The CBC's Karen Pauls speaks with Beverley Jones, a Sixties Scoop adoptee, and Duane Morrisseau-Beck of the Manitoba Indigenous Adoptee Coalition at a three-day conference at the University of Winnipeg. 1:27

Aboriginal adoptees forced from their families by the Canadian government in the Sixties Scoop are meeting in Winnipeg this weekend to share their experiences and look at ways to heal.

The gathering, dubbed Connecting Our Spirits, brings together a number of survivors to work through the loss and reflect on their experiences. The event began Friday at the University of Winnipeg and runs until Sunday.

Between the 1960s and 1980s, an estimated 20,000 indigenous children were taken from their parents by child-welfare workers and placed with mostly white families across Canada and the United States. As a result, many lost touch with their culture and traditional language.

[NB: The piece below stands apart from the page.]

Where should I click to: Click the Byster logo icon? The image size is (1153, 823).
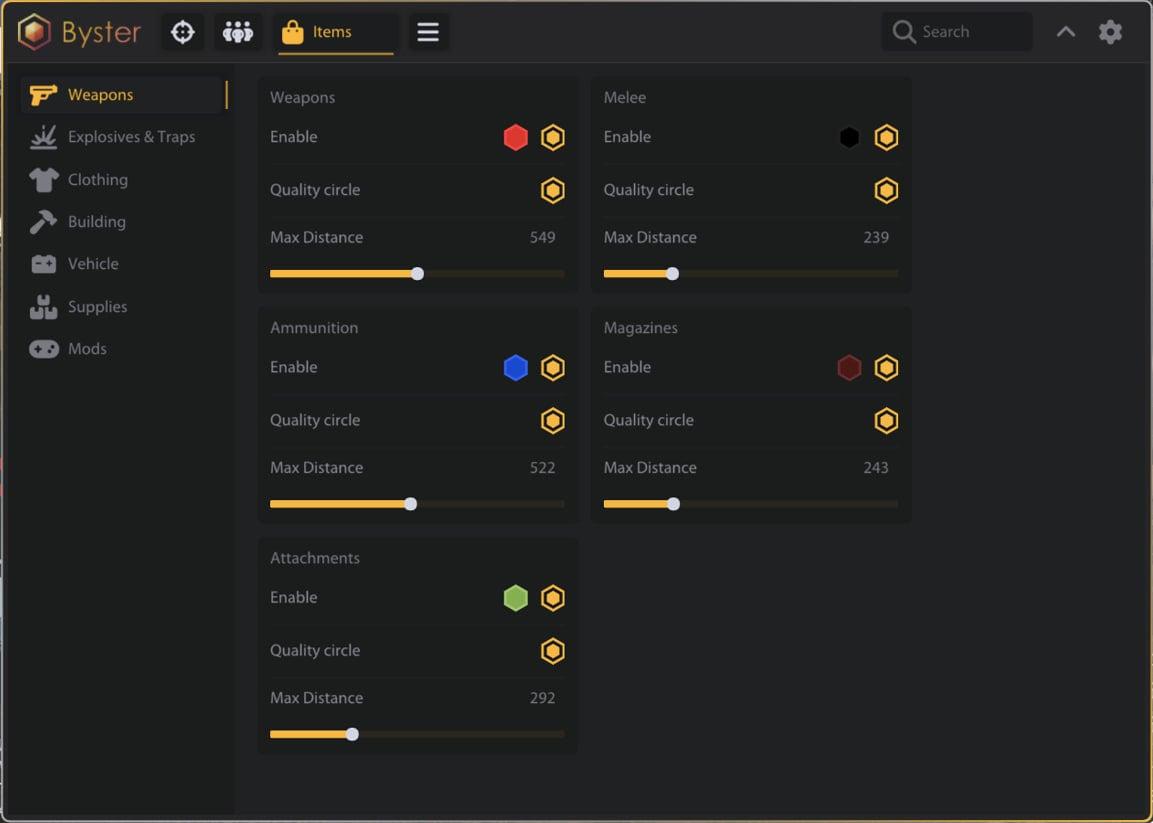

Duane Morrisseau-Beck, who was taken from his Métis home when he was a young boy, says he wants to establish an organization to help adoptees as well as educate governments and the public about the issue.

Morrisseau-Beck said there are many people who are "lost" as a result of the Sixties Scoop.

"Adoptees felt very isolated, many of them have never come home. Some of them have come home; they're isolated even if they do reconnect with their families," he said.

Social worker Beverley Jones says she was taken from her family when she was just two months old. She was placed in a foster home in Souris, Man., for five years before she was returned to her birth parents.

Jones said she ended up being moved back and forth between her foster family and her home reserve, not knowing where she truly belonged.

She said she experienced sexual abuse and started drinking and using drugs at a young age, but she turned her life around.

"One of the things I always say is in order to heal, one must first know they have been violated. If that is understood, the healing process can begin," she said.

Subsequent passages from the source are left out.